Дирижер Дмитрий Матвиенко — о своей музыкальной карьере, талантливой жене и волшебной палочке

Победный взмах

В июне белорусский дирижер Дмитрий Матвиенко, получивший прекрасное консерваторское образование в России, победил в престижном международном конкурсе дирижеров имени Николая Малько в Копенгагене. Дмитрий стал обладателем первой премии и приза зрительских симпатий. Сегодня он работает в Большом театре оперы и балета Беларуси. Но готовится к концертам и постановкам по всей Европе. В Баварской опере Кирилл Серебренников ставит оперу Шостаковича «Нос» (Дмитрий приглашен ассистировать прославленному дирижеру Владимиру Юровскому). Потом будут концерты в Монте‑Карло, Генуе и Болонье, постановка «Мертвого города» с Валентином Урюпиным и Василием Бархатовым в «Новой опере».

Дмитрий Матвиенко: Время дирижерского диктата в музыке прошло. Скоро дирижер сойдет со своего пьедестала.
мИХАИЛ ДЖАПАРИДЗЕ / ТАСС

— Дмитрий, изучив вашу биографию, складывается впечатление, что вы изначально ориентировались на российский или даже европейский музыкальный мир? 

— Мои педагоги в Республиканском музыкальном колледже при Белорусской академии музыки Ирина Денисова, Марина Пороховниченко, Вера Густова всегда говорили мне: если ты готовишься к серьезной музыкальной карьере, то учиться надо ехать в Россию. Так что мой творческий вектор изначально был туда направлен. 

— У вас две консерватории за плечами — Санкт‑Петербургская и Московская. Объясните нашим читателям, зачем вам понадобилось два музыкальных вуза?
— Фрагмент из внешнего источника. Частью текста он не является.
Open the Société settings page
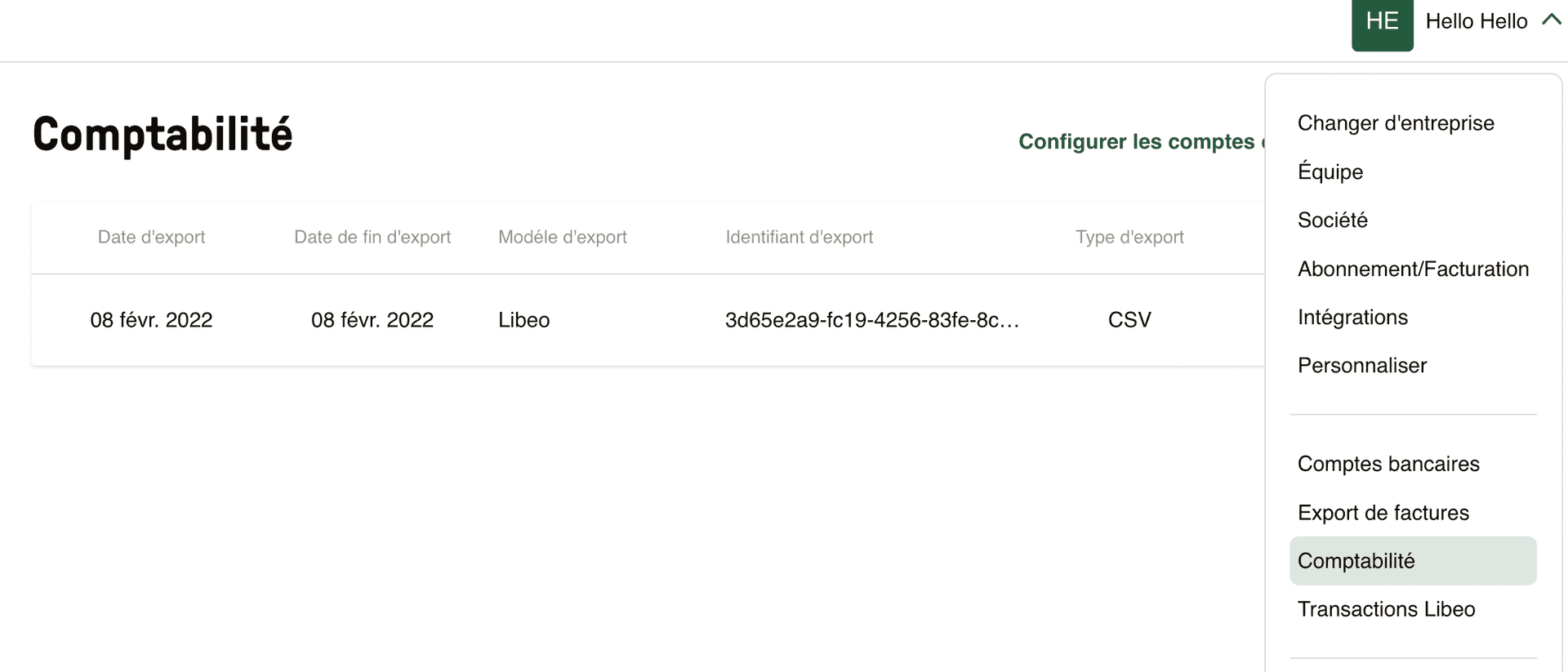This screenshot has height=672, width=1568. [x=1332, y=220]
— В Санкт‑Петербурге я учился три года на хоровом отделении у профессора Татьяны Ивановны Немкиной. Потом мы по­ехали с женой в Пермь, где поработали полтора сезона у Теодора Курентзиса в хоре musicAeterna театра оперы и балета. Так что в Питере у меня получилось неполное высшее образование, я проучился три курса и ушел, прежде всего потому, что за второе высшее образование надо платить — на тот момент около пяти тысяч долларов год. Решил, лучше просто перепоступить на симфоническое отделение в Московскую консерваторию. 

— Как вы попали к Теодору Курентзису? 

— Мы перебрались туда вместе с моей женой, оперной певицей Надеждой Кучер. Надежду пригласили как солистку. Теодор как раз переехал из Новосибирска, стал главным дирижером пермского театра, ему надо было набирать свою труппу и в оркестр, и в хор, и своих солистов. Мы попали в эту струю. Сначала пригласили Надю, а Надя сообщила, что у нее есть еще я. Меня прослушали и сказали, супер, хотим с тобой сотрудничать. В итоге полтора сезона я там проработал артистом хора. К сожалению, хормейстерской работы там не было, только пару раз с ней соприкоснулся. 
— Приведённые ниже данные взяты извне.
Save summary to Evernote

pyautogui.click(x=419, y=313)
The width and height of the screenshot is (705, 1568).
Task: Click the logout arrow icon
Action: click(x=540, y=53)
— Теодор Курентзис — признанная фигура в мире классической музыки. Вы взяли что‑то у него для своей дирижерской манеры? 

— Все музыканты, которые соприкасаются с Теодором, работают с ним, что‑то от него перенимают. В моем случае, поскольку я и дальше хотел заниматься этой профессией, я много за ним наблюдал, наблюдаю и еще буду наблюдать. Мы поддерживаем контакт. Общались два месяца назад перед конкурсом в Дании, он подсказывал мне некоторые интересные вещи в симфониях Брамса, Малера, мы что‑то обсуждали. Теодор Курентзис — один из мастеров, который влиял и влияет на меня на пути моего творческого становления. 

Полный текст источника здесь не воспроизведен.